▸ SELECTED EXTRACT:
If You Can't Stand the Heat

 

Image above is from the base of the cross in front of the church of São Francisco do Paraguaçu in the Bahian Recôncavo

 

Sprawled across broad equatorial latitudes, stoked and steamed and sensual in the widest sense of the word, limned in cadenced song, Brazil is a conundrum wrapped in a smile inside an irony...

 

It is not a European nation. It is not a North American nation. It is not an East Asian nation. It straddles — jungle and desert and dense urban centers — both the equator and the Tropic of Capricorn. Brazil absorbed over ten times the number of enslaved Africans taken to the United States of America, and is a repository of African deities (and their music) now largely forgotten in their lands of origin. It was a refuge (of sorts) for Sephardim fleeing an Inquisition which followed them across the Atlantic (that unofficial symbol of Brazil's national music — the pandeiro — was almost certainly brought to Brazil by these people). Across the parched savannas of the interior of Brazil's culturally fecund nordeste/northeast, where wizard Hermeto Pascoal was born in Lagoa da Canoa (Lagoon of the Canoe) and raised in Olho d'Águia (Eye of the Eagle), much of Brazil's aboriginal population was absorbed into a caboclo/quilombola culture punctuated by the Star of David. Three cultures — from three continents — running for their lives, their confluence forming an unprecedented fourth. Pandeirista on the roof. Nowhere else but here.

 

Oligarchy, plutocracy, dictatorships and massive corruption — elements of these are still strongly entrenched — have defined, delineated, and limited Brazil.

 

But strictured & bound as it has been and is, Brazil has buzz...not the shallow buzz of a fashionable moment...but the deep buzz of a population which in spite of — or perhaps because of — the tough slog through life they've been allotted by humanity's dregs-in-fine-linen, have chosen not to simply pull themselves along but to lift their voices in song and their bodies in dance...to eat well and converse well and much and to wring the joy out of the day-to-day happenings and small pleasures of life which are so often set aside or ignored in the European, North American, and East Asian nations.

 

For this Brazil has a genius perhaps unparalleled in all other countries and societies, a genius which thrives alongside peeling paint and holes in the streets and roads, under bad organization by the powers-that-be, both civil and governmental, under a constant rain of societal indignities...

 

Which is all to say that if you don't know Brazil and you're expecting any semblance of order, progress and light, you will certainly find the light! And the buzz of a people who for generations have responded to privation at many different levels by somehow rising above it all.

▸ DATA EXCERPTS:
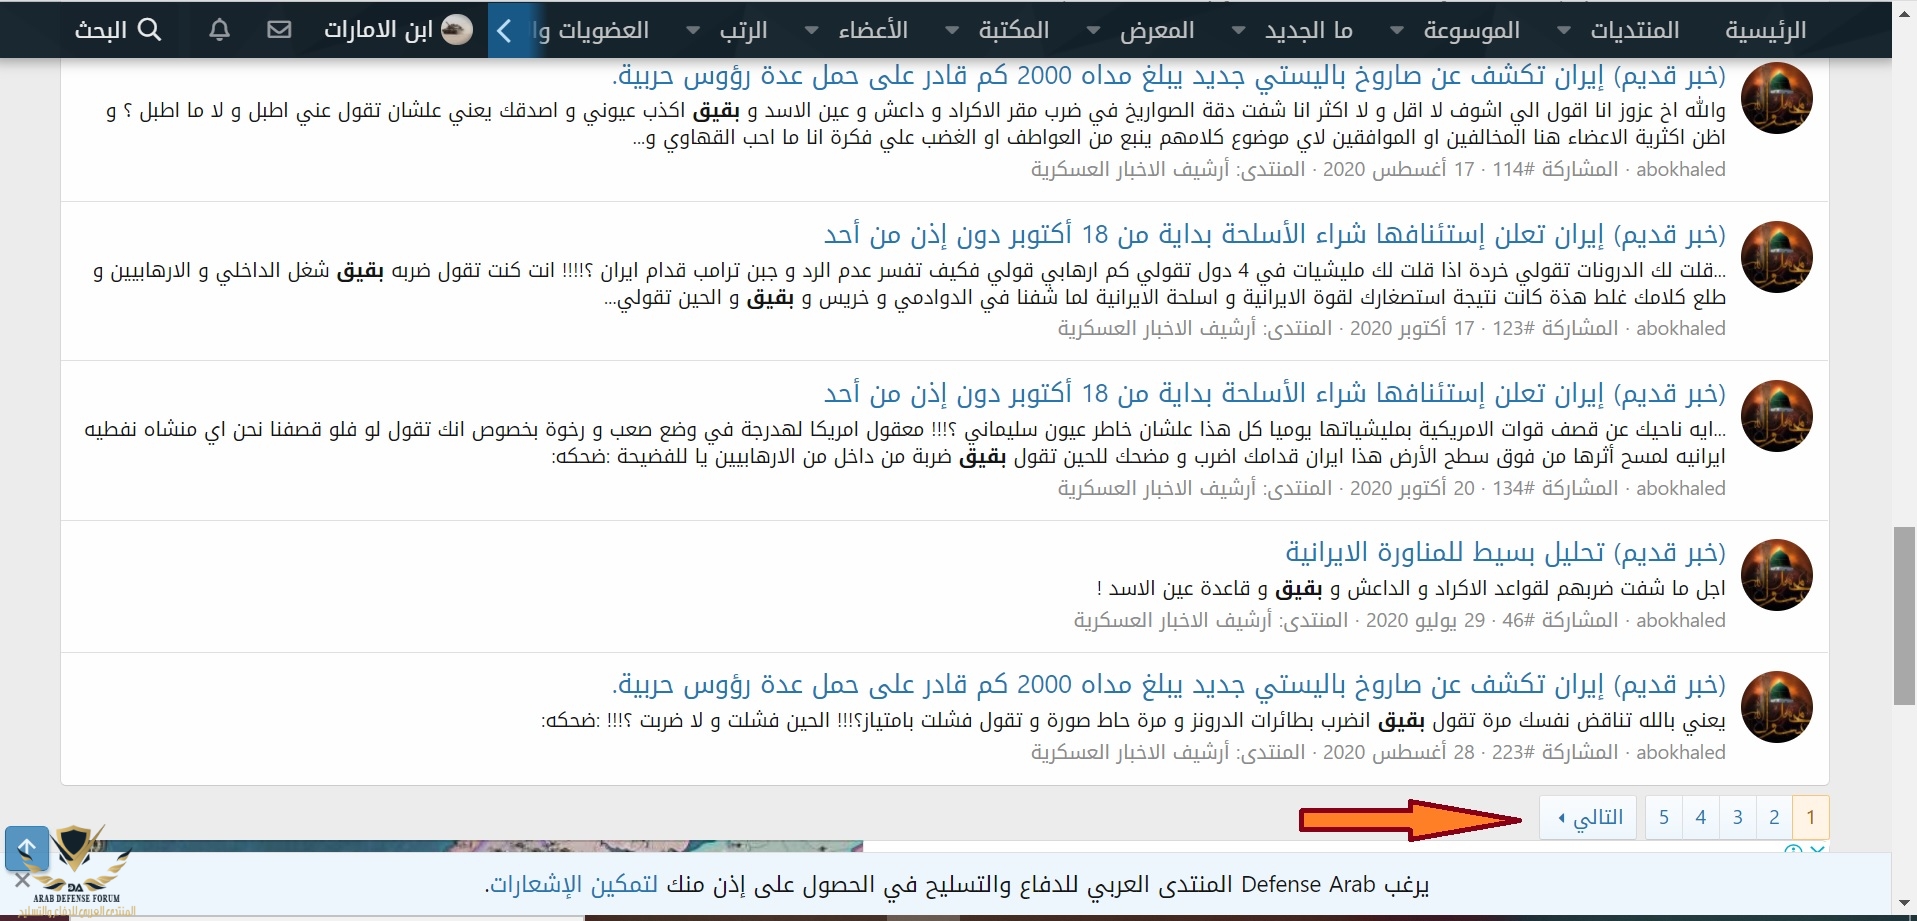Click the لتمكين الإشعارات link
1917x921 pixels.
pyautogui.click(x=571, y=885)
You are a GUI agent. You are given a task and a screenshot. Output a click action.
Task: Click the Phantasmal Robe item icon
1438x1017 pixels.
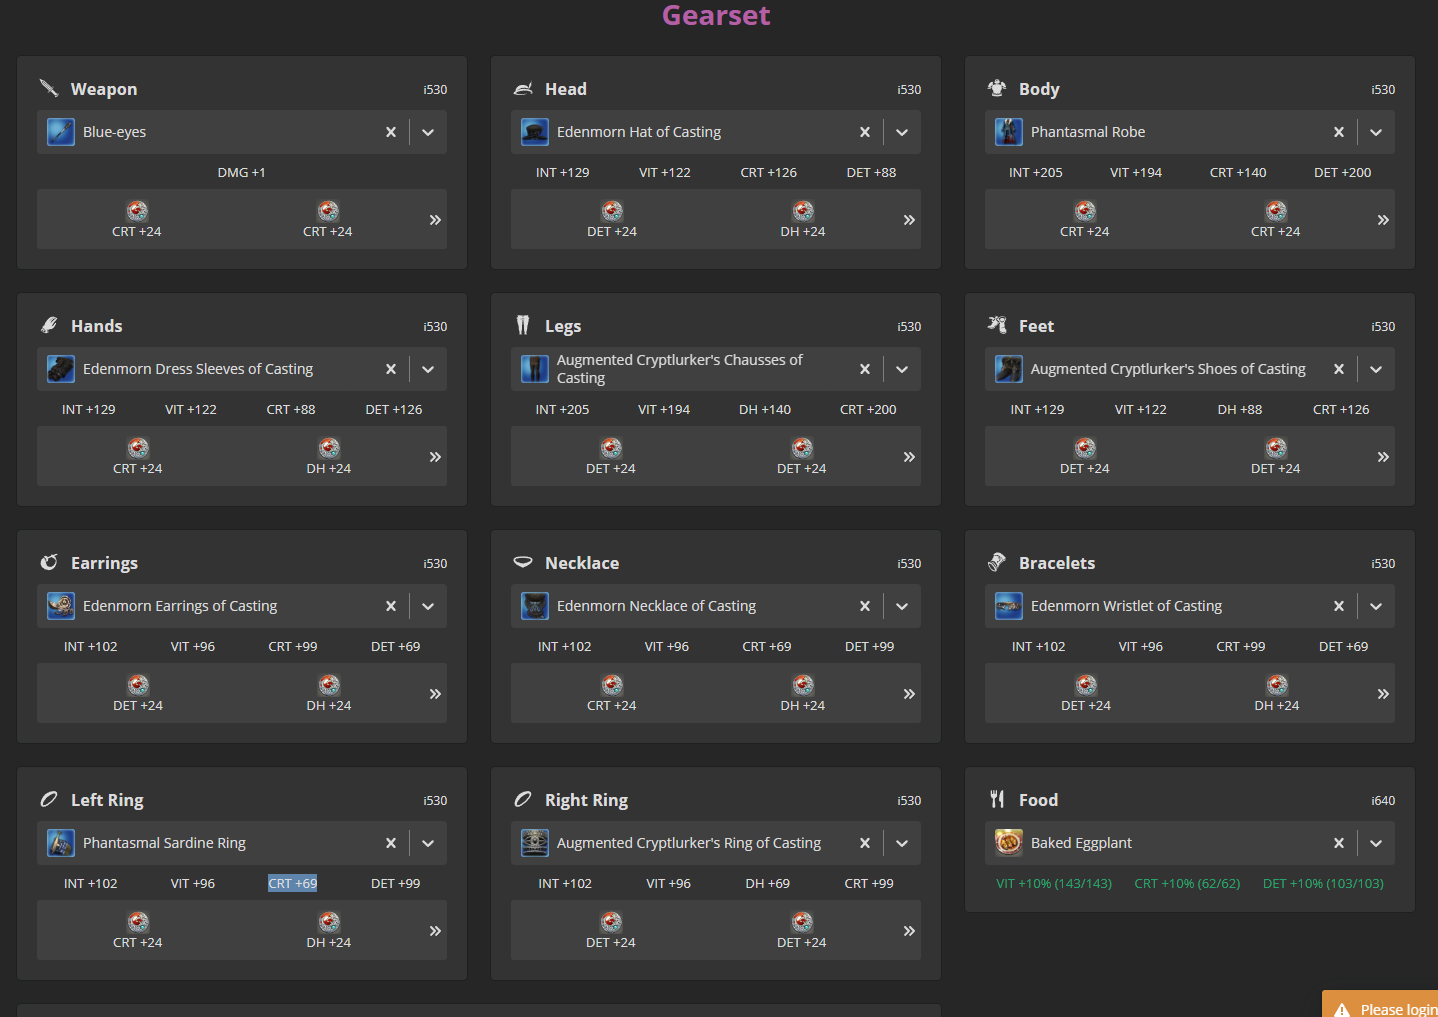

▸ EXERCISE: According to the text about Brazil, which instrument is the unofficial symbol of the country's national music? The rows are not needed for the task.

▸ OUTPUT BELOW: The pandeiro.